→ **Task instructions**
Continue the open letter to people living with GVHD from the point where it ends.

→ **Extract**
*** Block opens ***

Cassie K.

To my fellow survivors and fighters: keep advocating for yourself. Keep dreaming. Keep choosing life, even when it’s hard.

To anyone living with GVHD today,

I see you.

I know what it’s like to survive cancer and a bone marrow transplant, only to realize the fight doesn’t end there. GVHD can feel like a cruel continuation of a battle you never asked for. For me, it showed up most in my eyes, changing something as simple and sacred as seeing the world clearly. Ocular GVHD has affected how I work, how I train, and how I move through the world. Some days, it’s exhausting. Some days, it’s invisible to everyone but me.

And yet, life didn’t stop.

In the years since transplant, I’ve trained my body again. I’ve stepped into the cage and fought. I’ve traveled, hiked, and gone scuba diving in places I once wasn’t sure I’d ever see. Not because it’s easy. Not because I don’t have bad days. But because GVHD doesn’t get to decide how much life I’m allowed to live.

If you’re in the thick of it right now, please hear this: you are not weak for struggling. You are not ungrateful for wanting your body to feel “normal” again. And you are not alone in the frustration of carrying something long after the cancer is gone.

*** Block closes ***

→ **Entries supplied**
*** Block opens ***

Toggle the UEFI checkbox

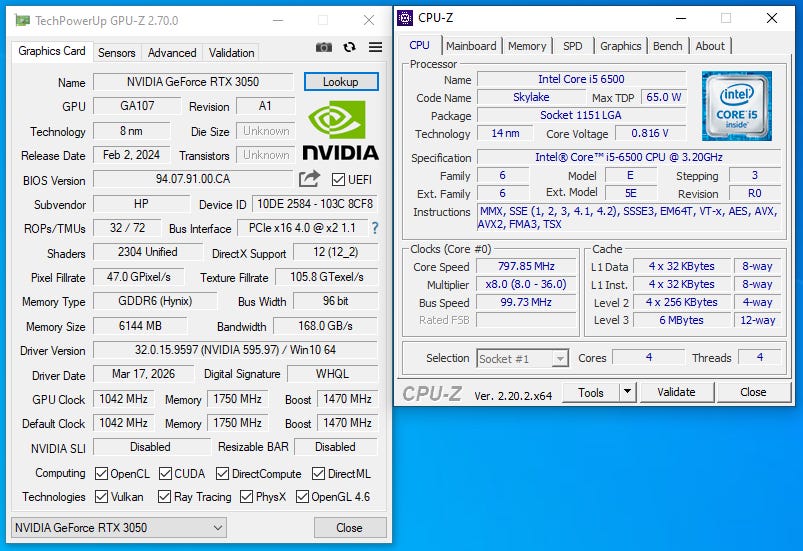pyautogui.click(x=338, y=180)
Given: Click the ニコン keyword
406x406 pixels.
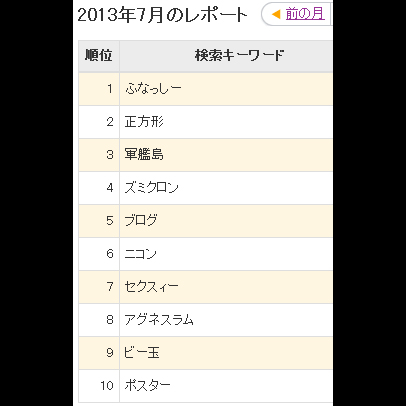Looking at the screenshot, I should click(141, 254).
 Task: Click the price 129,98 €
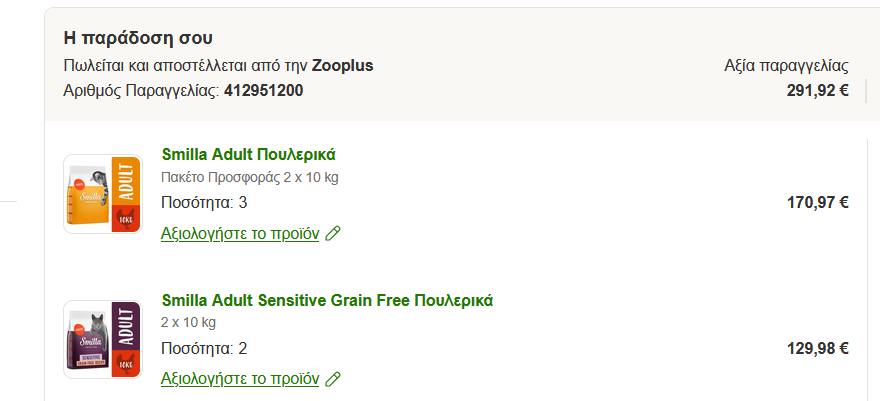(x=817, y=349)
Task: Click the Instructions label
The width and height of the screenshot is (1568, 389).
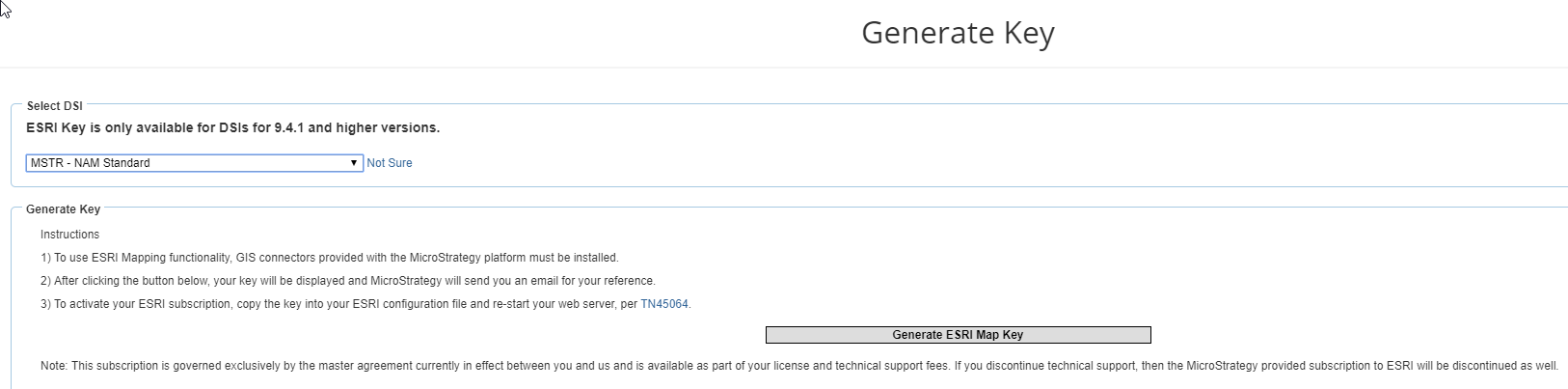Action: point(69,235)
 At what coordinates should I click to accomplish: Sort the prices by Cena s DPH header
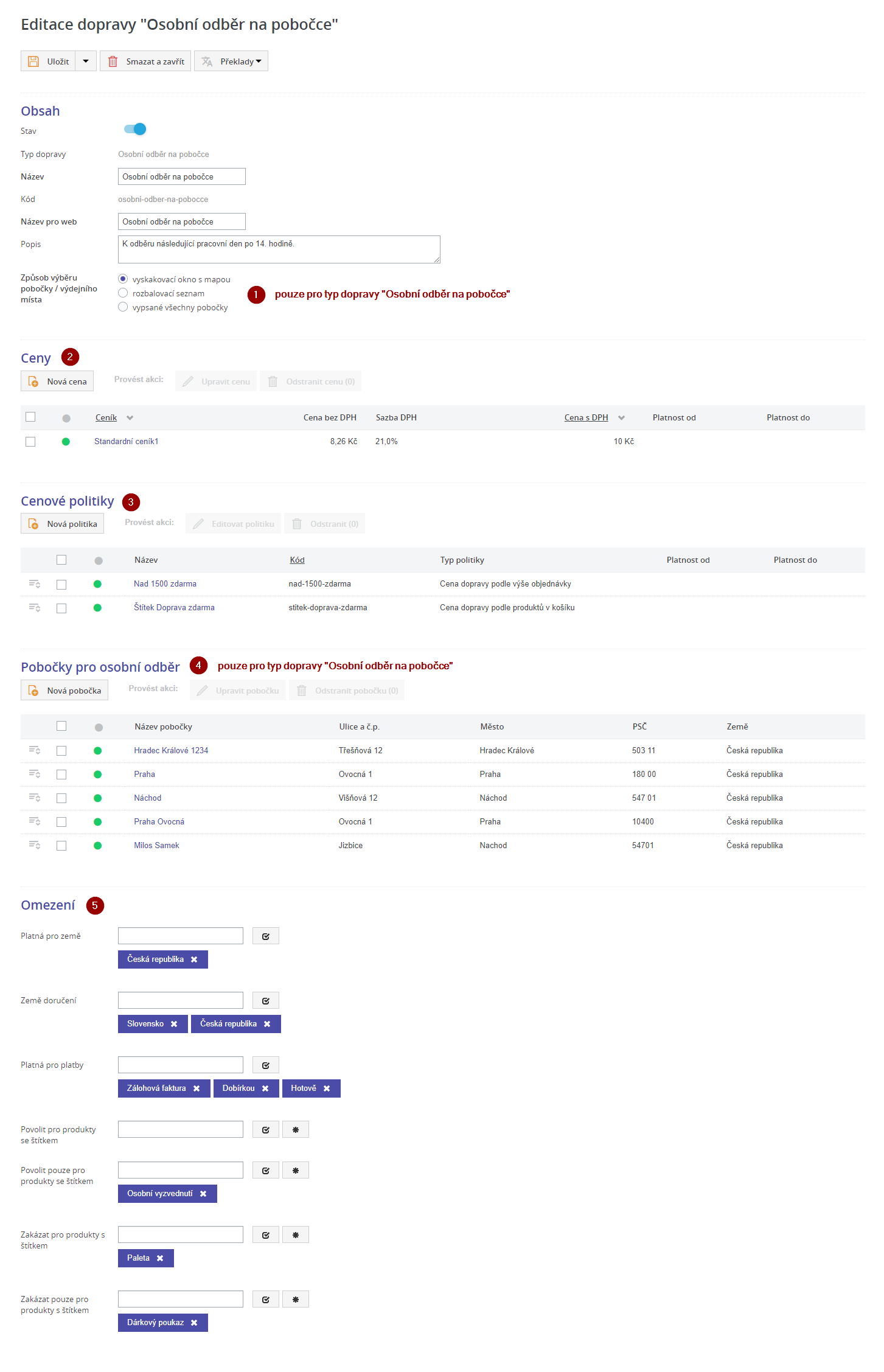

*** Block closes ***

→ **Answer box**
Hope doesn’t always look like a cure. Sometimes hope looks like adaptation. It looks like showing up anyway. It looks like learning how to live fully in a body that has been through war. Sometimes it’s as small as getting through today. Sometimes it’s as big as chasing goals you never thought you’d get back to.

Your journey is valid, whether you’re still in survival mode or slowly rediscovering what living looks like for you now. You are more than your diagnosis. You are more than GVHD. Your story still has purpose, meaning, and power.

To my fellow survivors and fighters: keep advocating for yourself. Keep dreaming. Keep choosing life, even when it’s hard.